Laboratory for Energy Cycle Research

Fabrication and reliability evaluation of solid oxide fuel cells (SOFCs)

Solid oxide fuel cells (SOFCs) represent a next-generation hydrogen energy technology. To date, SOFCs of various types and designs have been developed worldwide. It is a crucially important and urgent task to ensure the relibility and durability of the SOFCs for the realization of their practical applications. Our research is focussed on the effects of interactions between material, mechanical, electrical, and chemical factors (MECh interactions) on the performance and durability of SOFCs. We have been developing a constituent element testing method for determining the fundamental mechanical properties and a cell testing method for evaluating the critical operating conditions as a durability limit of SOFCs, and the experimental approach is coupled with numerical simulations using finite element method (FEM) and molecular dynamics (MD). The integrated approach is being utilized to elucidate the MECh interactions and to establish a methodology for designing high-performance, high-reliability SOFCs. In addition, we are developing coating technologies for preparing thin electrolytes in order to reduce the operating temeprature of SOFCs.

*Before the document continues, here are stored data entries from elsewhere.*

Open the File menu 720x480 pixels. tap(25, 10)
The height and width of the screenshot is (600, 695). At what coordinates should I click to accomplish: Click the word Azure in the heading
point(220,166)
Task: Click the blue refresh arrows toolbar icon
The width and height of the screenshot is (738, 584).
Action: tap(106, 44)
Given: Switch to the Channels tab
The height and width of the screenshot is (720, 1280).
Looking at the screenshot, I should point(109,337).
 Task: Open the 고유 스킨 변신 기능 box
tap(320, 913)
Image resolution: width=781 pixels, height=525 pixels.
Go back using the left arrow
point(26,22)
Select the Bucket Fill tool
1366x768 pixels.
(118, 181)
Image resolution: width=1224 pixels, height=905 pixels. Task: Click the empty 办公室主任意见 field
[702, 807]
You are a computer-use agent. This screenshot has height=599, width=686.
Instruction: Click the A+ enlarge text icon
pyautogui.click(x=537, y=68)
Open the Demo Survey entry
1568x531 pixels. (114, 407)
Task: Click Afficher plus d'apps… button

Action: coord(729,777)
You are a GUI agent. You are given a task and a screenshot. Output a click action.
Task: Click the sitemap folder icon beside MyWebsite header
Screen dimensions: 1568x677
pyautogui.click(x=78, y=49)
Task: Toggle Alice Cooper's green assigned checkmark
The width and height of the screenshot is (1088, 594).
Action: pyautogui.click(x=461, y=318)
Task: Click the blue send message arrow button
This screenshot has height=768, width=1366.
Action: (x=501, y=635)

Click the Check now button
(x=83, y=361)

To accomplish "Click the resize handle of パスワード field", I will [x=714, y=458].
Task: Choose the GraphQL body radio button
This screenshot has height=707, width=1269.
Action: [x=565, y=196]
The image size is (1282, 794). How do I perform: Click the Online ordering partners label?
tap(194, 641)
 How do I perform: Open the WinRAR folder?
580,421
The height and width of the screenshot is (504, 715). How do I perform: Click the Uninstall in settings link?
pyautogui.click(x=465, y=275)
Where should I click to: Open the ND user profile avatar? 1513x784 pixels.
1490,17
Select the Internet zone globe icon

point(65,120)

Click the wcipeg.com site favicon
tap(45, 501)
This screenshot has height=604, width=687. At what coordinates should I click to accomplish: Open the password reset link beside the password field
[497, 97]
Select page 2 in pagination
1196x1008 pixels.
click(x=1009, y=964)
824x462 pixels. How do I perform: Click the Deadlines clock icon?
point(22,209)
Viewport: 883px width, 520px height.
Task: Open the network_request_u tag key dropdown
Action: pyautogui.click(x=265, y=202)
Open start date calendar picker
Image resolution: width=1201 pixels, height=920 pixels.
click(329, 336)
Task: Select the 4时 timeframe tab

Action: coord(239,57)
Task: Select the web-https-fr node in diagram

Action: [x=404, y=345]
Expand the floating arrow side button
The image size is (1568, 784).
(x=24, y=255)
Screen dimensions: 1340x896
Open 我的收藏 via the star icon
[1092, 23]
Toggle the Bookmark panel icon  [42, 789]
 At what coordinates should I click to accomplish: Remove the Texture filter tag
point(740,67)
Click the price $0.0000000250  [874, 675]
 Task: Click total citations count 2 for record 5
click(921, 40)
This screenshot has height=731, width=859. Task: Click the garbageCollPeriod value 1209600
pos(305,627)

Synthesis of carbon nanotube nano-composites for new energy materials

Our research team has been developing a new class of materials, taking advantage of the unique and useful characteristics of carbon nanotubes (CNTs), with the ultimate objective of creating and producing novel energy materials for next-generation energy cycle systems. Specifically, our research is focused on the development of CNTs reinforced ceramic matrix composites. A precursor method, rather than the conventional mixing method, is being developed as the synthesis method for CNT nano-composites in order to control the spatial dispersion of the nano-scale reinforcement and the interface. We are performing a systematic experiment for evaluating the mechanical properties such as strength and toughness, and friction and wear, and the electro-magnetic properties including electrical conductivity and interaction with magnetic waves.